Figure 2. Cortactin is Acetylated in vivo.

(A) HeLa cells transfected with either an empty vector or a vector encoding Myc-tagged cortactin were treated with ethanol (−) or 400 ng/ml TSA (+). Anti-Myc immunoprecipitates were Western blotted using antibodies specific for acetyl-lysine (AcK) or Myc. Relative level of acetylated cortactin: Ac-cortactin/cortactin = 0.33 (lane 2), 1.75 (lane 3). (B) HeLa cells were untreated (bottom panel) or treated (top panel) with either ethanol (−) or 400 ng/ml TSA (+) for 12 h. Lysates were immunoprecipitated under high stringency conditions and immunoprecipitates were Western blotted with the indicated antibodies. The same lysates were directly immunoblotted with an anti-cortactin antibody. (C) Left top panel, total extracts prepared from HeLa cells treated with ethanol (−) or 400 ng/ml TSA plus 20 mM nicotinamide (+) for 12 h were separated on SDS-PAGE and analyzed by Western blot with the anti-acetyl-cortactin antibody.

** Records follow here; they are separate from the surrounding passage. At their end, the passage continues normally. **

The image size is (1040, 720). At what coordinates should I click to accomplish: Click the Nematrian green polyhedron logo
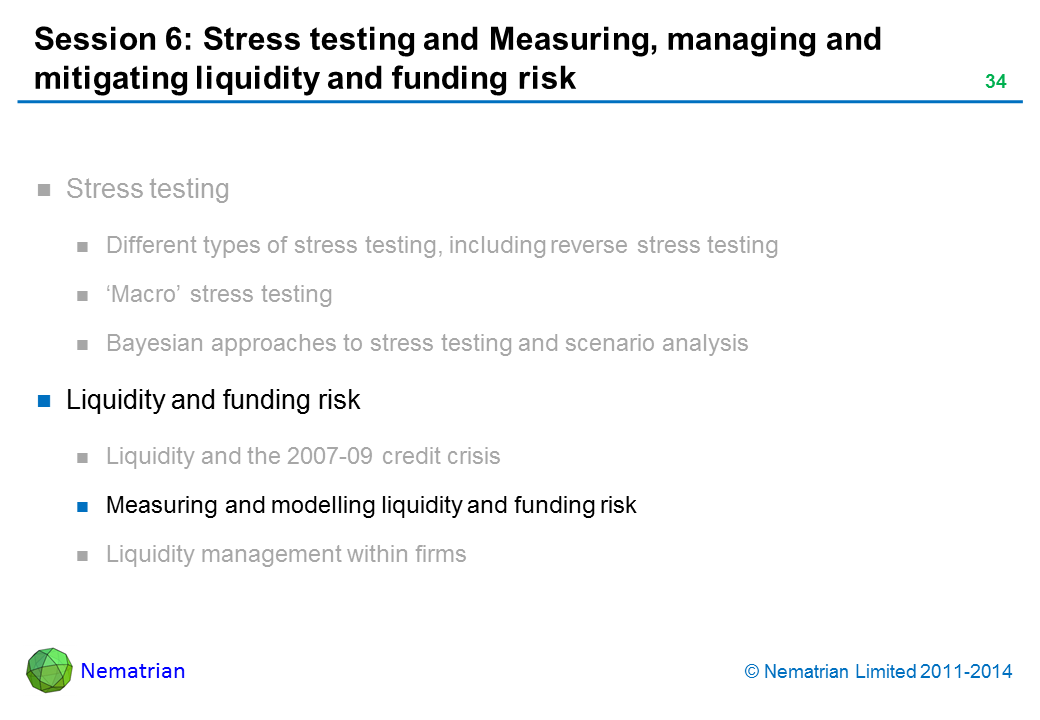49,670
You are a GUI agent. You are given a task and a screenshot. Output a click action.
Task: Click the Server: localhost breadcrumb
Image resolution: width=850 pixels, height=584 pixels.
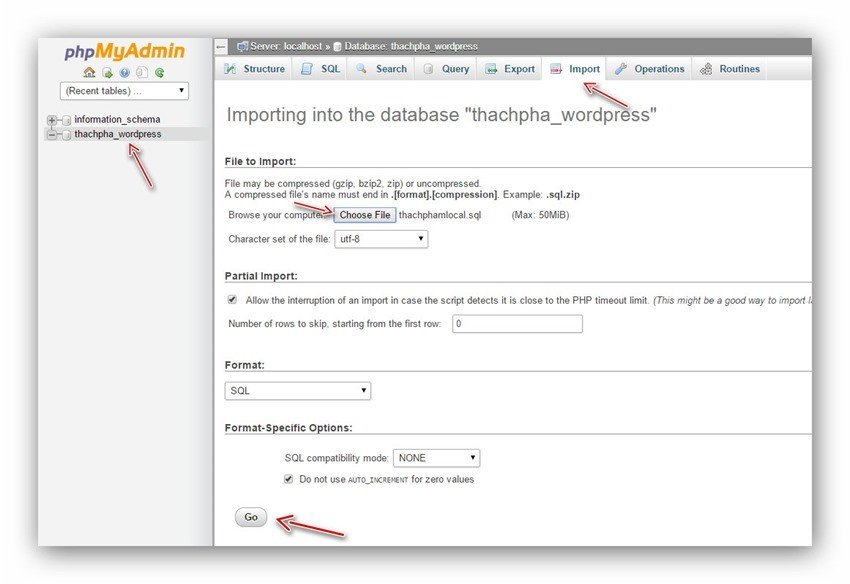(x=284, y=46)
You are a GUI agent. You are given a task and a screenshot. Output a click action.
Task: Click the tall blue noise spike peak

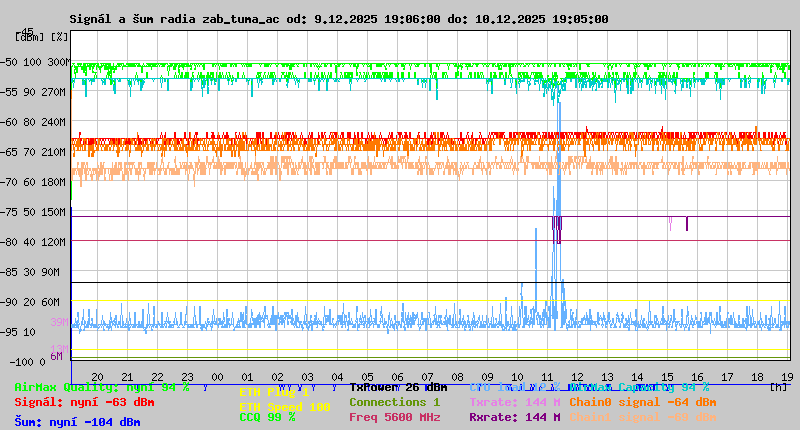click(x=558, y=105)
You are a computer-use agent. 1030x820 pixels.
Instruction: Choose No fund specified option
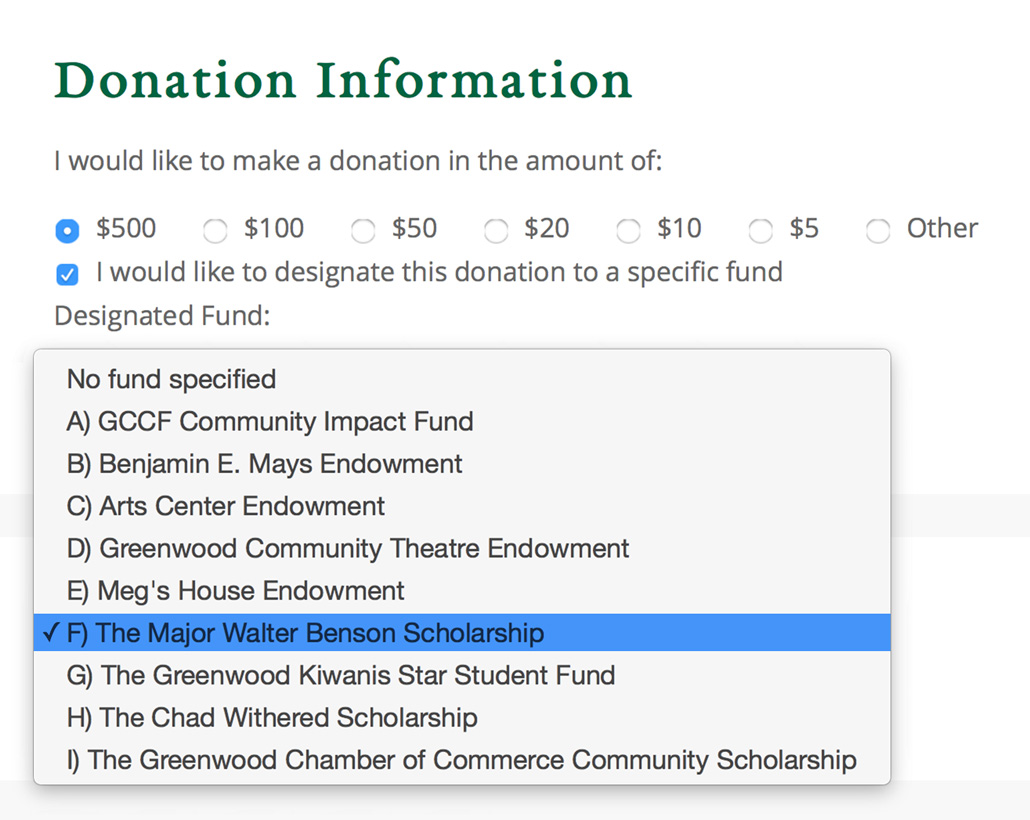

The blot was stripped and re-probed with an anti-cortactin antibody. Left bottom panel, HeLa cells transfected with plasmids expressing Flag-tagged cortactin or an empty parental vector were treated with ethanol (−) or 400 ng/ml TSA plus 20 mM nicotinamide (+) for 12 h. Cell lysates were immunoprecipitated with anti-Flag and Western blotted with an anti-acetyl-cortactin antibody or directly Western blotted with a Flag-specific antibody. Right panels, extracts prepared from cells treated with nicotinamide, sodium butyrate (NaB), and/or TSA were analyzed as before. Anti-Ac-H4 blot was performed to confirm that NaB was active in this system. Anti-cortactin and anti-β-actin Western blots were done as loading controls. (D) Top panel, anti-cortactin immunoprecipitates prepared from a NIH3T3 whole cell extract was separated on a 2-dimensional gel and Western blotted with an anti-acetyl-lysine antibody. Bottom panel, the blot was stripped and re-probed with an anti-cortactin antibody.